Isn’t it spring yet???? We’re sooooo ready for some sunshine and Vitamin D here in the Bay Area! In the meantime, we wanted to share one of our fan favorite recipes from the Spring 10 Day Health Challenge that is happening NOW and available to purchase.
These little guys are great pre, during, and post-workout because a little goes a long way and they’re packed with healthy fats and fiber. Plus, it replenish you with complex carbs after an intense workout.
What IS the big deal with coconut, anyway?
- It’s high in fiber- 1/4 cup of shredded coconut has over 13 g of fiber! Compare that to 1/4 cup of oatmeal (2.5 g) and cooked chickpeas (3 g). Fiber is important for digestive health and elimination of toxins from the body.

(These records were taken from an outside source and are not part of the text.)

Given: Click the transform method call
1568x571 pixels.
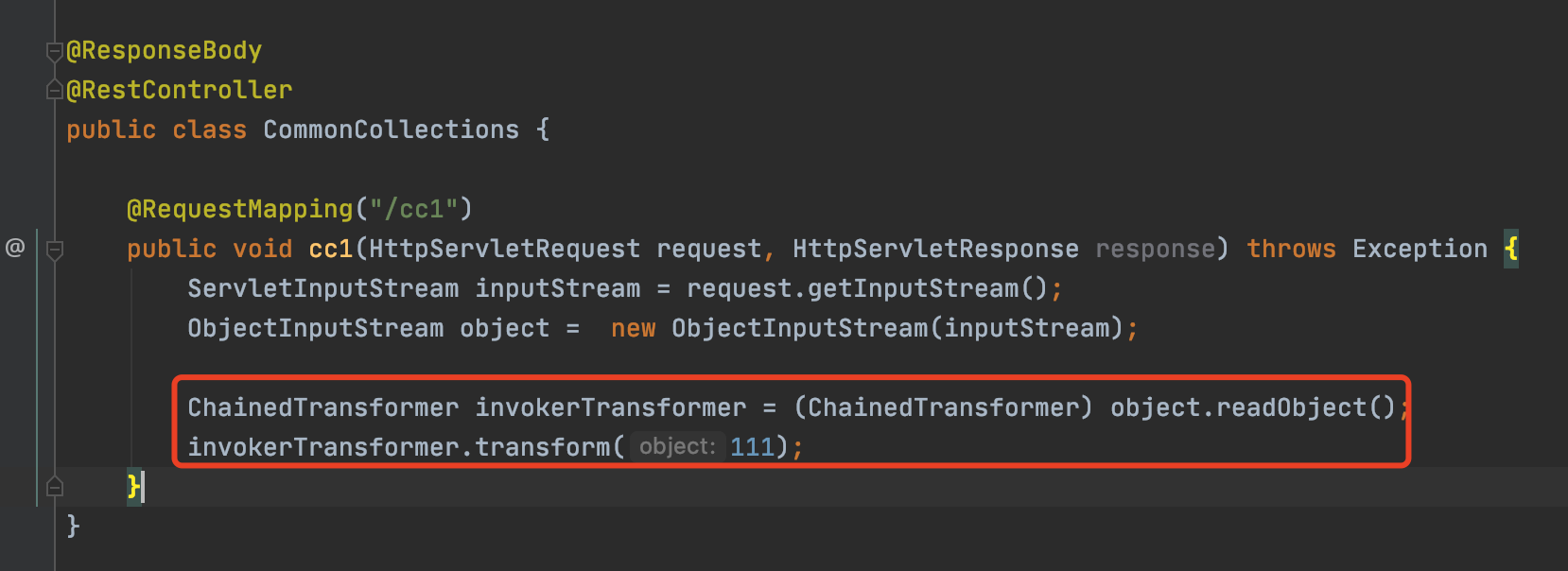Looking at the screenshot, I should tap(543, 446).
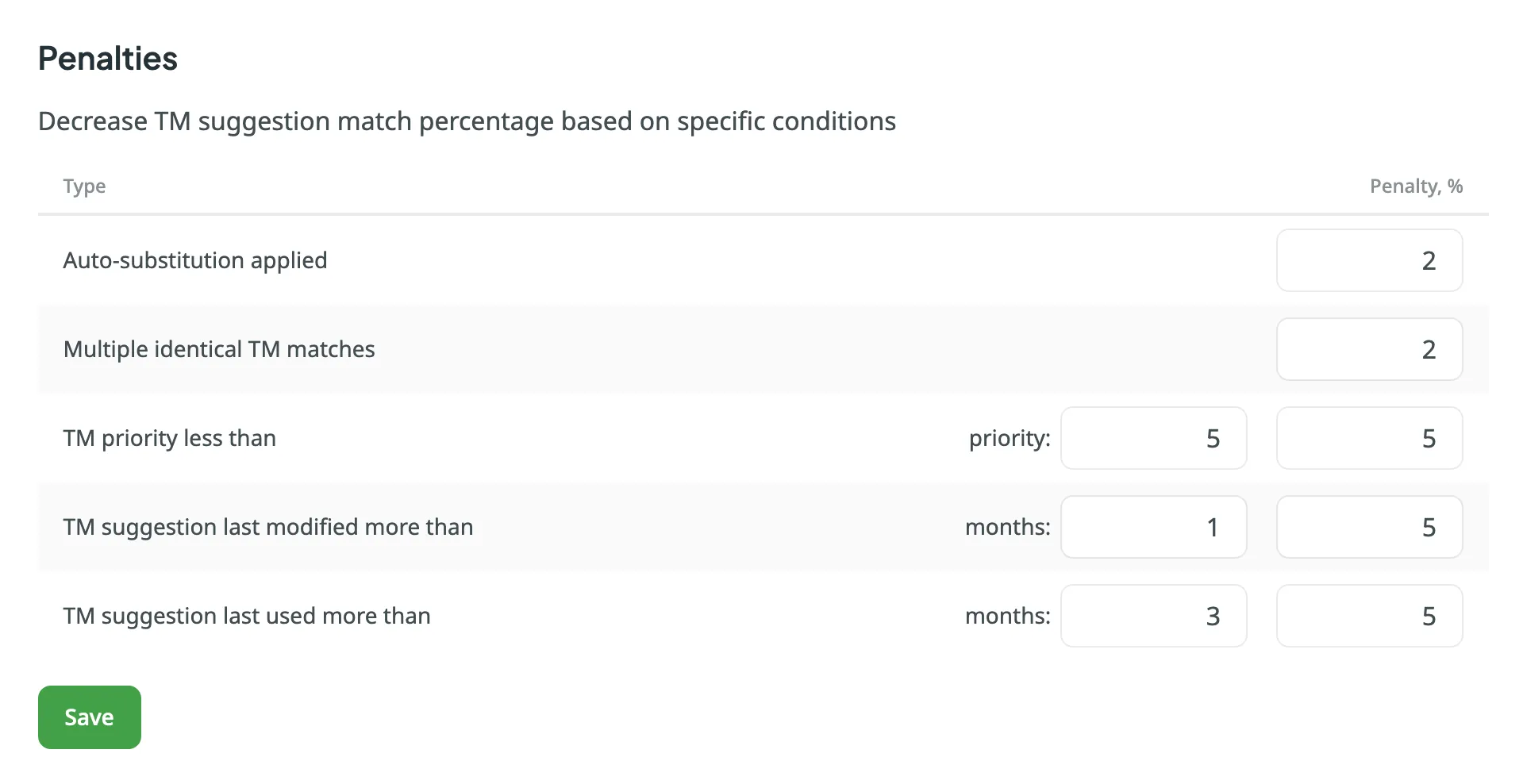Click the priority: label text
The height and width of the screenshot is (784, 1527).
[1010, 438]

- Some research suggests coconut has antiviral and antibacterial qualities. This is part of the reason coconut has been used in traditional medicine for many years.
- Coconut oil is a source of healthy fats. Composed of predominantly medium chain fatty acids, the fat in coconut oil does not have a negative effect on cholesterol and can help protect against heart disease. Plus, it’s the kind of fat that gives you lasting, sustainable energy and has positive effects on endurance.
- It’s rich in many vitamins and minerals such as vitamin C, folate, potassium, iron, phosphorous and magnesium.
Makes about 12-14 1-inch balls
1 cup shredded, unsweetened coconut
1/3 cup almond meal
2 Tbs. honey
2 1/2 tsp. coconut oil
3 dates, pitted
1/2 tsp. vanilla extract
1 tsp. lemon zest or lemon extract
1/2 tsp. fresh lemon juice
1/8 tsp. sea salt
Combine everything together in a food processor and mix until fully incorporated. With clean hands, form in to balls and store in the fridge. If desired, you can roll balls in shredded coconut to coat. You can also press the mixture in a baking dish lined with parchment paper. Let set in the fridge for about half an hour, then remove parchment paper and cut into squares with a cookie cutter or sharp knife.